*EXERCISE DIRECTIONS*.
All that is required is the number of lines in this listing that hold "agent".
---*---
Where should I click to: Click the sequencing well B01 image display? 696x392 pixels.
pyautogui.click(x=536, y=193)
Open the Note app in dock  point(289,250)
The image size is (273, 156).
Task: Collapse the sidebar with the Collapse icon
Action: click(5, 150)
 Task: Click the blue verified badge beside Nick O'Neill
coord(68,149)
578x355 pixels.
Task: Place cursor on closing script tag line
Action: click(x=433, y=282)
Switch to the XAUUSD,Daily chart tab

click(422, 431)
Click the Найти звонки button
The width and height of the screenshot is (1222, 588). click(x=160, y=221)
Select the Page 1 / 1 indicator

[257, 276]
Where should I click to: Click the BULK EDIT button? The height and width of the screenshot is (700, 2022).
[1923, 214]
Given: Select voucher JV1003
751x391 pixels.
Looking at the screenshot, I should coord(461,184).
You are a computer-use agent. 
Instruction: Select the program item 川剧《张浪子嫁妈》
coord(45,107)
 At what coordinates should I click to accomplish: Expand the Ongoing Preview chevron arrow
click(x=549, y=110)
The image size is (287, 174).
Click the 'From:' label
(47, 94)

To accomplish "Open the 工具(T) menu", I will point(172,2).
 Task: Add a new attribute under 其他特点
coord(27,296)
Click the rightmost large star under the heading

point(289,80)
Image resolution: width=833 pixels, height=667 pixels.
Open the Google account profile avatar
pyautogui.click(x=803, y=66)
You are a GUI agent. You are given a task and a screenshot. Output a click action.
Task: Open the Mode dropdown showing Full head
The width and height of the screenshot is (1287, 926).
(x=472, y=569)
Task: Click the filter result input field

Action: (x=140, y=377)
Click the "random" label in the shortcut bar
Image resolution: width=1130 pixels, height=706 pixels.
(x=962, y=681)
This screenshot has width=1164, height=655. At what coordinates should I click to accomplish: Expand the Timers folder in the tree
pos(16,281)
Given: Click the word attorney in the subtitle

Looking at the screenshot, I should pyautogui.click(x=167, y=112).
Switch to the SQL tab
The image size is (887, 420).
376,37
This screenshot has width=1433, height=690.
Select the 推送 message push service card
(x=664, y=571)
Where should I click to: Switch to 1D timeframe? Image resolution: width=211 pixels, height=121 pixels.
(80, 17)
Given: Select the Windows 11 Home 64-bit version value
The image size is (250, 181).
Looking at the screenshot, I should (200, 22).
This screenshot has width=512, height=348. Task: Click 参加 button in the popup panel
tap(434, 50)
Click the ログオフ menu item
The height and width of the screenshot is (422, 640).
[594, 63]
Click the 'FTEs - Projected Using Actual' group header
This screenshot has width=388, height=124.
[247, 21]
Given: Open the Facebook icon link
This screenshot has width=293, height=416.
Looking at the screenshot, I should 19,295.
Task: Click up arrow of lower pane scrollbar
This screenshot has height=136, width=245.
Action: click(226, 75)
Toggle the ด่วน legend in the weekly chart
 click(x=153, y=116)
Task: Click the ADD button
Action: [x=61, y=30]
---*---
*RESPONSE BELOW*.
2